### Extract provided
Let’s import the province boundaries of Ethiopia shapefile ETH_Adm_1_shapfile.zip to identify the location of the malaria occurrence.

There are 2 options;

  1. Download shapefile ETH_shapefile and use st_read function from library(sf) (adm1 <- st_read("yourfolder/filename.shp")) and convert the file into SpatialPolygonsDataFrame by using adm1 <- as_Spatial(adm1)
  2. Download from getData function directly.
adm1 <- raster::getData("GADM", country="ETH", level=1) 

adm1
## class       : SpatialPolygonsDataFrame 
## features    : 11 
## extent      : 33.00154, 47.95823, 3.398823, 14.84548  (xmin, xmax, ymin, ymax)
## crs         : +proj=longlat +datum=WGS84 +no_defs 
## variables   : 10
## names       : GID_0,   NAME_0,   GID_1,      NAME_1,          VARNAME_1, NL_NAME_1,    TYPE_1, ENGTYPE_1, CC_1, HASC_1 
## min values  :   ETH, Ethiopia, ETH.1_1, Addis Abeba,                   ,        NA, Astedader,      City,   01,  ET.AA 
## max values  :   ETH, Ethiopia, ETH.9_1,      Tigray, Tegré|Tigrai|Tigre,        NA,     Kilil,     State,   15,  ET.TI

Now plot both point data and country

plot(adm1)
points(dat1$longitude, dat1$latitude,
       cex = dat1$pf_pr*10,
       ylab="Latitude",
       xlab="Longitude",
       col="red")

4. Plotting raster data

We will use raster command to load raster file (.tif file) into R. In this step, we use elevation data in Ethiopia.

elev <- raster("https://github.com/HughSt/HughSt.github.io/raw/master/course_materials/week1/Lab_files/Data/elev_ETH.tif")

elev
## class      : RasterLayer 
## dimensions : 1416, 1824, 2582784  (nrow, ncol, ncell)
## resolution : 0.008333333, 0.008333333  (x, y)
## extent     : 32.9, 48.1, 3.2, 15  (xmin, xmax, ymin, ymax)
## crs        : +proj=longlat +datum=WGS84 +no_defs 
## source     : elev_ETH.tif 
## names      : elev_ETH 
## values     : -189, 4420  (min, max)

Quick plot

plot(elev)


Section 2 - Manipulating spatial data

👉 Clip and subset vector data

Get the admin1 boundaries of Ethiopia

adm2 <- raster::getData("GADM", country="ETH", level = 1)

adm2
## class       : SpatialPolygonsDataFrame 
## features    : 11 
## extent      : 33.00154, 47.95823, 3.398823, 14.84548  (xmin, xmax, ymin, ymax)

### What you need to do
Could you edit the Ethiopia mapping tutorial above, giving everything from "Let’s import the" down to "adm1 <- as_Spatial(adm1)" again with "st_read" changed to "read_sf"?

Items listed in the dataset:
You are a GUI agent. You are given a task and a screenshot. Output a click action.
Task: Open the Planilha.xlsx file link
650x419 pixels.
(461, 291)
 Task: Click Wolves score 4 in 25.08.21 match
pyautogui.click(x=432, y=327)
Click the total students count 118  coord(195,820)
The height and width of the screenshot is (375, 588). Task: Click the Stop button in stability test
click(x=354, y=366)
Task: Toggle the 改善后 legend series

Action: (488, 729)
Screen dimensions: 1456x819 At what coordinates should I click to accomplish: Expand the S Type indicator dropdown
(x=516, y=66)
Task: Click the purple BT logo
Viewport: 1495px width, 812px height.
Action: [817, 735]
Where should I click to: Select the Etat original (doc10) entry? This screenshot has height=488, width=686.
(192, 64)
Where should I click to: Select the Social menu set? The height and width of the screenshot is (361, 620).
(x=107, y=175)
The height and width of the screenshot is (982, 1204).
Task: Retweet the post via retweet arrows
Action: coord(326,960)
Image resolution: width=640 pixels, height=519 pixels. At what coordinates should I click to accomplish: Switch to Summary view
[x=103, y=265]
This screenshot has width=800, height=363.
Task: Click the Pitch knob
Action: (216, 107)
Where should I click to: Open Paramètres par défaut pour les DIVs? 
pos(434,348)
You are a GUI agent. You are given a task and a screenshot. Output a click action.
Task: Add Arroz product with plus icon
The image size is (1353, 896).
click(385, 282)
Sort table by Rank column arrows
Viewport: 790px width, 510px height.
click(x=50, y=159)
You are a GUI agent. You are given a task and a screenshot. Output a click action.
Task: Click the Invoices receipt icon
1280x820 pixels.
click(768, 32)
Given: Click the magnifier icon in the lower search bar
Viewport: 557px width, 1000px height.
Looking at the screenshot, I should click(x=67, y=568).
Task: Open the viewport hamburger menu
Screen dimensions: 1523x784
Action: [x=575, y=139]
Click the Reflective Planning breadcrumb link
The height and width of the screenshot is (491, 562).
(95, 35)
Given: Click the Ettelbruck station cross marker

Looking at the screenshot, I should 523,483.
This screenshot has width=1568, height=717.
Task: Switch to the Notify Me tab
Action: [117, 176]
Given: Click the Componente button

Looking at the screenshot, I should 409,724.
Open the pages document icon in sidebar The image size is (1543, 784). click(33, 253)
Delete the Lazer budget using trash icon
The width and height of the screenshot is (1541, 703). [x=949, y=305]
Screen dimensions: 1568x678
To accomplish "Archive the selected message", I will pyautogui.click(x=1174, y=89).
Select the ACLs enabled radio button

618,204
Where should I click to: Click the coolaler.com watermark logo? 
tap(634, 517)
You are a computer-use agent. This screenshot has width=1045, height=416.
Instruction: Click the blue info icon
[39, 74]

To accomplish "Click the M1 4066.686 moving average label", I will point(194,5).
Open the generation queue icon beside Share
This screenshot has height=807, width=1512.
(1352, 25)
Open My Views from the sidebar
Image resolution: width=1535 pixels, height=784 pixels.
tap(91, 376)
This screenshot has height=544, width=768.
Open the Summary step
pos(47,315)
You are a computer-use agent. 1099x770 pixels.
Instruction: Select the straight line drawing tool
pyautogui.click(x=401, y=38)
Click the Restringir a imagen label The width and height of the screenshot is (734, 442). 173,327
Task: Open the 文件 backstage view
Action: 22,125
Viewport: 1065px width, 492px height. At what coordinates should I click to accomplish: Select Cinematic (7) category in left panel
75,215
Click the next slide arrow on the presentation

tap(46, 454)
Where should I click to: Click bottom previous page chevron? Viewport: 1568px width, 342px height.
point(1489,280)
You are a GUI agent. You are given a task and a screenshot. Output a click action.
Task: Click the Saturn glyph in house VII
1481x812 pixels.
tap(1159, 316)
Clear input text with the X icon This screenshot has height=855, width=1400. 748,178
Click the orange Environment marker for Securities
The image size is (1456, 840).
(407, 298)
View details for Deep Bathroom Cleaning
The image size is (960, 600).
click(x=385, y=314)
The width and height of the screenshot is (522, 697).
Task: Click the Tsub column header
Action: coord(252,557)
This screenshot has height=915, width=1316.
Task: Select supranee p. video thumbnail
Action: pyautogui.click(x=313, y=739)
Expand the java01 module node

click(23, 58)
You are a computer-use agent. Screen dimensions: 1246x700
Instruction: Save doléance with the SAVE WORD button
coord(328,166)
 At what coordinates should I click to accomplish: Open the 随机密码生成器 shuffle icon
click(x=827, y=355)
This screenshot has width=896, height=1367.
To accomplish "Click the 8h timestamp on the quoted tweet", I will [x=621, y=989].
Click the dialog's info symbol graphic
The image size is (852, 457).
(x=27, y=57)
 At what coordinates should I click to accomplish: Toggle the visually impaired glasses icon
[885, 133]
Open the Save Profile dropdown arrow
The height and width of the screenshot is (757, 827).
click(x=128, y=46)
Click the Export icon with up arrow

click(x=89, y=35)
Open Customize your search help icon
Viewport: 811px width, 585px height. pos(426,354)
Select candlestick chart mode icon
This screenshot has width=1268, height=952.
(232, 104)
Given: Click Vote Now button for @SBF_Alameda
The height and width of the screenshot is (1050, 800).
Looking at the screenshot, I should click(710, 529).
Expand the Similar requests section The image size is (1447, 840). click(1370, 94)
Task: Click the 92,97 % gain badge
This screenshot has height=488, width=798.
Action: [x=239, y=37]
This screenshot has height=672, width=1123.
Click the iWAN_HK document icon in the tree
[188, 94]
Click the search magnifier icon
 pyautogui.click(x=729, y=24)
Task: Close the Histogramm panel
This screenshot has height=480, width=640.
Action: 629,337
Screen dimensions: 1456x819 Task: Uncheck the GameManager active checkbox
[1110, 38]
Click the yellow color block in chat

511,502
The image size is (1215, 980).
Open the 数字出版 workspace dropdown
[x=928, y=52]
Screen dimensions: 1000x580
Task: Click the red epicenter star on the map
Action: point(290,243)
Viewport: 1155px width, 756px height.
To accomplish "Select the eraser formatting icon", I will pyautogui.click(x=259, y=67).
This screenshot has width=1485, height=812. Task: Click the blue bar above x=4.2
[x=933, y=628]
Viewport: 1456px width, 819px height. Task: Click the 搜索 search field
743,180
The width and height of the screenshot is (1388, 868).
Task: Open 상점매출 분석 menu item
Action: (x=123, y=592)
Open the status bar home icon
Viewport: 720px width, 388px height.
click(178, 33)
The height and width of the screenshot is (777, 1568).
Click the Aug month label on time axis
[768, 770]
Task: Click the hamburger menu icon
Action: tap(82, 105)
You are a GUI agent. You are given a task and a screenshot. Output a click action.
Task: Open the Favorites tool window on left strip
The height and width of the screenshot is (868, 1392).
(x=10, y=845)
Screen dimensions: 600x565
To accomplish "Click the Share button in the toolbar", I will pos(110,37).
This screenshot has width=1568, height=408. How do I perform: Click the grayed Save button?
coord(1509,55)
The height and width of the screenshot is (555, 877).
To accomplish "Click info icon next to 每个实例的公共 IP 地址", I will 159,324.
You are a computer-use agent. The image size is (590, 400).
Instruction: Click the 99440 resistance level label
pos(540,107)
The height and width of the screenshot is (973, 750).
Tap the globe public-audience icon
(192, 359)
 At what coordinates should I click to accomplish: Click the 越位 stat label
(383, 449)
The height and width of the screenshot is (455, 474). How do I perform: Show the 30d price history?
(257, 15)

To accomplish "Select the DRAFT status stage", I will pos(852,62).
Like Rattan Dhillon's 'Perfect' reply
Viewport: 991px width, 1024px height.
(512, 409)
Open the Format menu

### Response to the exercise
Let’s import the province boundaries of Ethiopia shapefile ETH_Adm_1_shapfile.zip to identify the location of the malaria occurrence.

There are 2 options;

  1. Download shapefile ETH_shapefile and use read_sf function from library(sf) (adm1 <- read_sf("yourfolder/filename.shp")) and convert the file into SpatialPolygonsDataFrame by using adm1 <- as_Spatial(adm1)